Here's a worked problem, I can't understand how they have evaluated T at the given point (in part c):

[PLAIN]http://img31.imageshack.us/img31/3725/97856984.gif

The Attempt at a Solution

I just substituted $$(0,1, \pi/2)$$ into r'(s) but

$$\frac{1}{\sqrt{2}} cos \left(\frac{1}{\sqrt{2}}\right) = \frac{1}{\sqrt{2}} \neq 0$$

$$\frac{1}{\sqrt{2}}. -sin \left(\frac{0}{\sqrt{2}}\right) = 0 \neq \frac{-1}{\sqrt{2}}$$

Why is it that I'm not getting the right answer? Is there something else I need to do here?

 

[lanedance]

to susbtitute into r'(s) you need to find s at that point

 

[roam]

to susbtitute into r'(s) you need to find s at that point

Okay, but still it doesn't work:

Since $$s= \sqrt{2}$$ , so at point 0 for example s=0. Then

$$\frac{1}{\sqrt{2}} . -sin \left( \frac{0}{\sqrt{2}} \right)=0$$

You see, it should equal zero. But how did they get "$$-\frac{1}{\sqrt{2}}$$"??

 

[HallsofIvy]

Homework Statement

Here's a worked problem, I can't understand how they have evaluated T at the given point (in part c):

[PLAIN]http://img31.imageshack.us/img31/3725/97856984.gif

The Attempt at a Solution

I just substituted $$(0,1, \pi/2)$$ into r'(s) but

$$\frac{1}{\sqrt{2}} cos \left(\frac{1}{\sqrt{2}}\right) = \frac{1}{\sqrt{2}} \neq 0$$

$$\frac{1}{\sqrt{2}}. -sin \left(\frac{0}{\sqrt{2}}\right) = 0 \neq \frac{-1}{\sqrt{2}}$$

Why is it that I'm not getting the right answer? Is there something else I need to do here?
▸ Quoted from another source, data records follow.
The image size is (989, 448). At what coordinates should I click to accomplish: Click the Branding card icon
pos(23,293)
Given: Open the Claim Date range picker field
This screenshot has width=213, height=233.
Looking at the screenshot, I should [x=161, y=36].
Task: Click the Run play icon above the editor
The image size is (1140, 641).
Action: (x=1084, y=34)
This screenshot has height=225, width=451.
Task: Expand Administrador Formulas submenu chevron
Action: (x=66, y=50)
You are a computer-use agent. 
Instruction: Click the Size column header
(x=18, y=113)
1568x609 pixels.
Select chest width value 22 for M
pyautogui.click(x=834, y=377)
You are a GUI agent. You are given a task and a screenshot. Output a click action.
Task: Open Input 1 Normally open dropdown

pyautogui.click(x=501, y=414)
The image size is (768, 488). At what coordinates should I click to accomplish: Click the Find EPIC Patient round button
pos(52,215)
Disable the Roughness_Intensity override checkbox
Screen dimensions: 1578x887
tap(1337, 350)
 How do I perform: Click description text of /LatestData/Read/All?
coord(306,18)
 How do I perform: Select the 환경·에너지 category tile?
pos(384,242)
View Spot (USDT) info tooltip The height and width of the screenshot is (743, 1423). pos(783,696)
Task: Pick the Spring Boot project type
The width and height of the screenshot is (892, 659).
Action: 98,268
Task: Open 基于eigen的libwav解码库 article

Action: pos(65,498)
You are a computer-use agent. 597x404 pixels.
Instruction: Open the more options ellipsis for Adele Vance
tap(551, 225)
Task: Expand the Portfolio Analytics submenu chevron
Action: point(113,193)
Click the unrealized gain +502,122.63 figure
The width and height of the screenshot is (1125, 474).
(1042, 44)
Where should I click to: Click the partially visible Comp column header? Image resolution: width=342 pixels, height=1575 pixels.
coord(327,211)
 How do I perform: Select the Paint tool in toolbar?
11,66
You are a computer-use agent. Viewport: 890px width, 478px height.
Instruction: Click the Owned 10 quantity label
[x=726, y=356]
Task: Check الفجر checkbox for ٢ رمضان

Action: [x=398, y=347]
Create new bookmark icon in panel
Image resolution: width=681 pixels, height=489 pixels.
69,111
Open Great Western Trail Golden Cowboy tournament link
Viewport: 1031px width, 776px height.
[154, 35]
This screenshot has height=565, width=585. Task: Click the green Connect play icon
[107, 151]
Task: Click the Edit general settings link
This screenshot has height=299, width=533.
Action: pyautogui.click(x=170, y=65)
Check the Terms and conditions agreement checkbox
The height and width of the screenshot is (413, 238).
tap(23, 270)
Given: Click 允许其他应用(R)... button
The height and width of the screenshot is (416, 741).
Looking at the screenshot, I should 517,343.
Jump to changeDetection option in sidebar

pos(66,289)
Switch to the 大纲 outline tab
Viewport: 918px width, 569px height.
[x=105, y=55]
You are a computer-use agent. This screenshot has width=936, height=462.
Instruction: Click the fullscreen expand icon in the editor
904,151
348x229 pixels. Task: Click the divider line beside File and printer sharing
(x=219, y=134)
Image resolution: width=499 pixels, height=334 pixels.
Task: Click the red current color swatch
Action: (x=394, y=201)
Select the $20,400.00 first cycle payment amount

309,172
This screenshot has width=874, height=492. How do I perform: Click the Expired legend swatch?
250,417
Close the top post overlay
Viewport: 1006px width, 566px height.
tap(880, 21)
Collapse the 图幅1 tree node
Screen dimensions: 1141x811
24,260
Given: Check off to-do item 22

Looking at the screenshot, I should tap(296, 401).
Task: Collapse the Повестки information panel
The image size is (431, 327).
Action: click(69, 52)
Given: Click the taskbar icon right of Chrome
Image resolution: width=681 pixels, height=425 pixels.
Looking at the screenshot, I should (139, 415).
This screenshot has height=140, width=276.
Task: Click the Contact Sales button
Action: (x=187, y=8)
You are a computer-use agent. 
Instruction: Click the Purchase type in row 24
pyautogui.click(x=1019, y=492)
"at $(0, 1, \pi/2)$" does NOT mean s= 0! It is referring to
$$r(t)= \begin{pmatrix}cos(t)\\ sin(t) \\ t\end{pmatrix}$$
so t= [/itex]\pi/2[/itex].

 

[roam]

"at $(0, 1, \pi/2)$" does NOT mean s= 0! It is referring to
$$r(t)= \begin{pmatrix}cos(t)\\ sin(t) \\ t\end{pmatrix}$$
so t= [/itex]\pi/2[/itex].

How did you get $$t=\frac{\pi}{2}$$ out of that? Because by substituting these values into r(t) I got

$$r(t)= \begin{pmatrix}cos(0)\\ sin(1) \\ \pi/2\end{pmatrix} = \begin{pmatrix}1\\ 0.84 \\ \pi/2\end{pmatrix}$$

And even if I set $$t=\frac{\pi}{2}$$ (therefore $$s= \frac{\pi}{\sqrt{2}}$$) in r'(s), I still don't end up with $$-1/\sqrt{2}$$ in the first row like they have! :(

 

[Deadleg]

You should get that,
$$-\sin\left(\frac{\pi/\sqrt{2}}{\sqrt{2}}\right) = -\sin(\pi/2) = -1$$.

t = pi/2 comes from r(t) = (0, 1, pi/2) = (cos t, sin t, t) and looking at the last entry.